- _ИСХОДНЫЙ ТЕКСТ_
┌──
А. Об историческом методе.
Слово история - греческое.
Насколько известно, оно стало проникать в русский литературный язык с XII века.
Восходит оно к тому же индоевропейскому корню, что и русские слова видеть
и ведать (а также немецкое wissen "знать" и английское wisdom
"мудрость"). У древних греков один из глаголов, производных от этого корня,
употреблялся в значениях "осведомляться", "выведывать", "собирать сведения,
свидетельства", одно из существительных - "сведущий человек"
(в частности, сведущий в вопросах права, который может разобраться в свидетельствах).
Отсюда ιστορία -
осведомление, разузнавание, исследование, изучение; затем - полученные таким путём
результаты, научные выводы; наконец - изложение полученных результатов, повествование.
Большинство этих значений греческого слова в той или иной мере сохранилось в
заимствовавших его европейских языках, в том числе в русском.
Одно из важнейших направлений
внимания - в прошлое. Собирание сведений, свидетельств о прошлом, изучение прошлого,
а затем и само прошлое в смысле полученного таким путём представления о нём -
так развивался особый пучок значений слова история у греков и римлян.
Этот пучок стал основным в теперешнем нашем словоупотреблении.
По своему возрасту
история - одна из самых почтенных наук. "Отцом" её (как его назвал Цицерон)
заслуженно считается Геродот, работавший в V веке до Р. Х. За два с половиной
тысячелетия историки накопили большой опыт, из которого можно вывести некоторые
общие соображения, обычно именуемые историческим методом.
Весьма поучительно, что во всех своих основных чертах это - то же,
что научный метод вообще, только выступающий в привычных для историка терминах
и манере изложения.1
Строго говоря, выражение
"исторический метод" (как и "научный метод") - плеоназм.
Греческое слово μέθοδος
(из μετά οδός, буквально "в пути")
означает "путь исследования", "исследование", т. е. почти то же самое,
что "история" в общем смысле. Ради смягчения плеонастического эффекта можно,
пожалуй, вместо "исторический метод" говорить "исторический подход".
Иногда, говоря о своём занятии, историки называют его ремеслом,
практикой истории.
2
Каждый историк, опираясь, с одной стороны, на профессиональные традиции
3,
а с другой - на присущую ему систему ценностей, вырабатывает свою оценку
подходов предшественников, своё понимание метода, своё применение ремесленных
приёмов. Исторический подход, как я его понимаю, можно свести к следующим положениям.
4
История - занятие автономное и
самодовлеющее, наука чистая, а не прикладная.
└──
- _ЧТО НУЖНО СДЕЛАТЬ_
Верните дословно отрывок из текста об историческом методе: от слов «Одно из важнейших» до слов «теперешнем нашем словоупотреблении.» включительно. Приведённый далее материал взят из другого источника.

- _ПРЕДСТАВЛЕННЫЙ МАТЕРИАЛ_
┌──
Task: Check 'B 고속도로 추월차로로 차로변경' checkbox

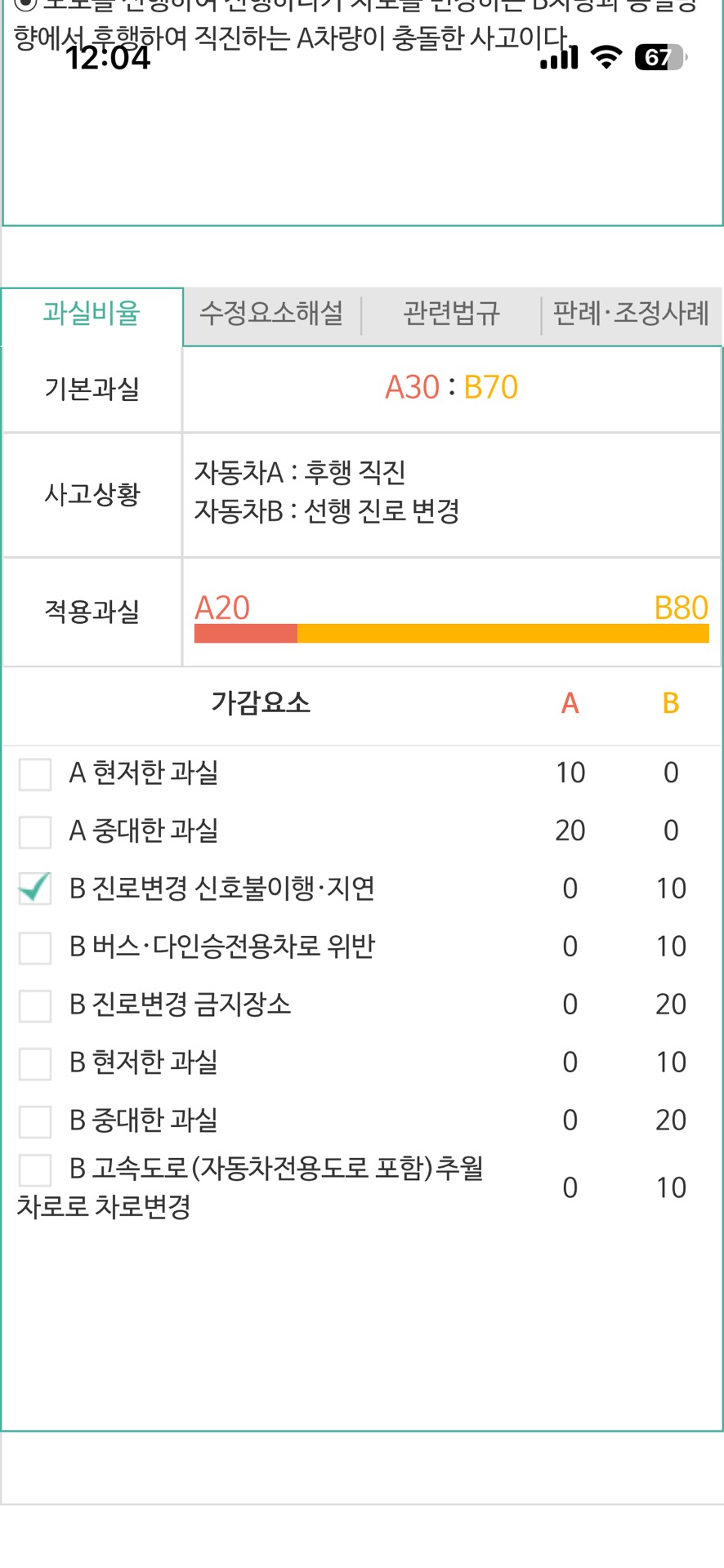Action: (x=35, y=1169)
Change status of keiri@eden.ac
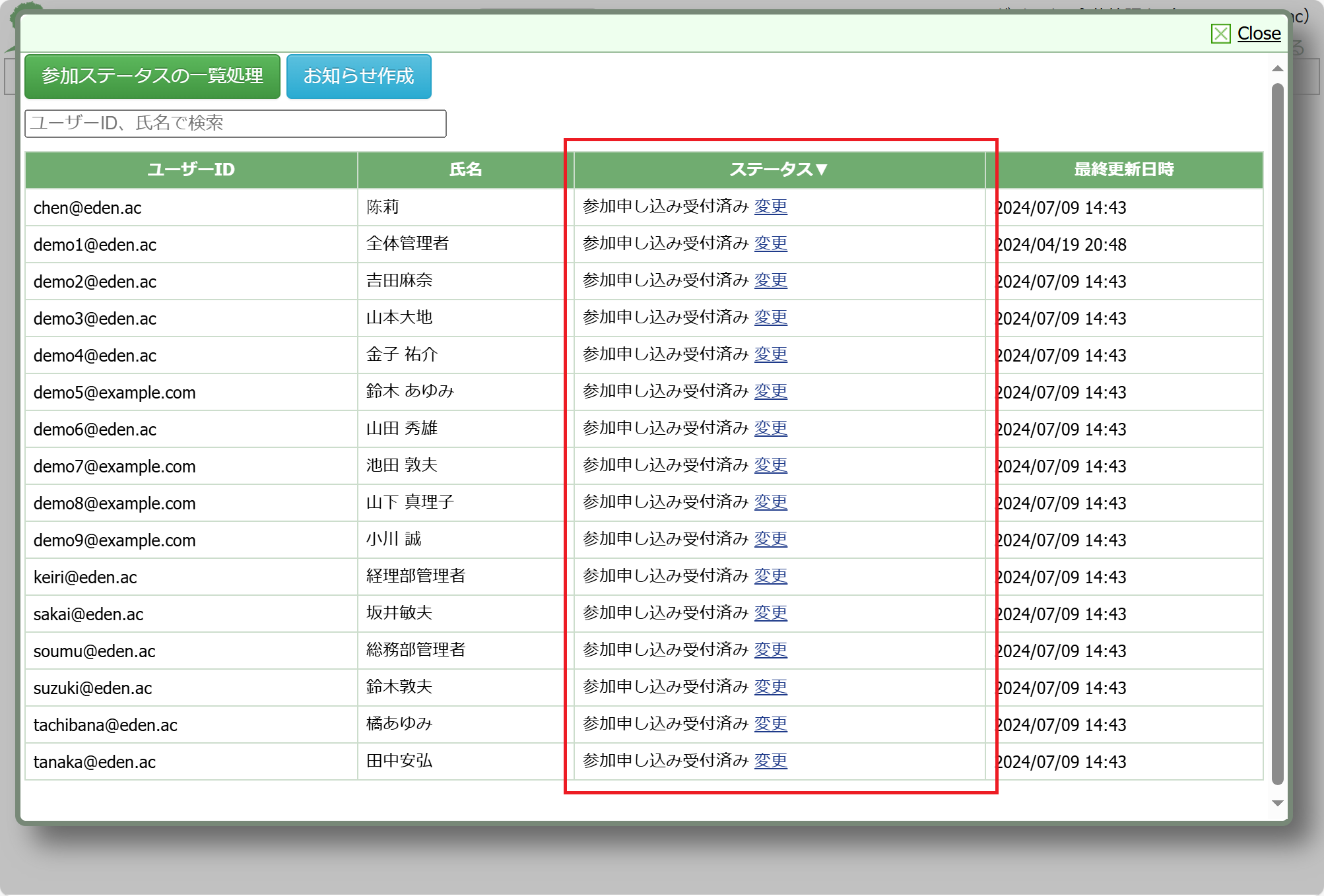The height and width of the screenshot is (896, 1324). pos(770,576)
└──
- _РЕШЕНИЕ ЗАДАЧИ_
Одно из важнейших направлений
внимания - в прошлое. Собирание сведений, свидетельств о прошлом, изучение прошлого,
а затем и само прошлое в смысле полученного таким путём представления о нём -
так развивался особый пучок значений слова история у греков и римлян.
Этот пучок стал основным в теперешнем нашем словоупотреблении.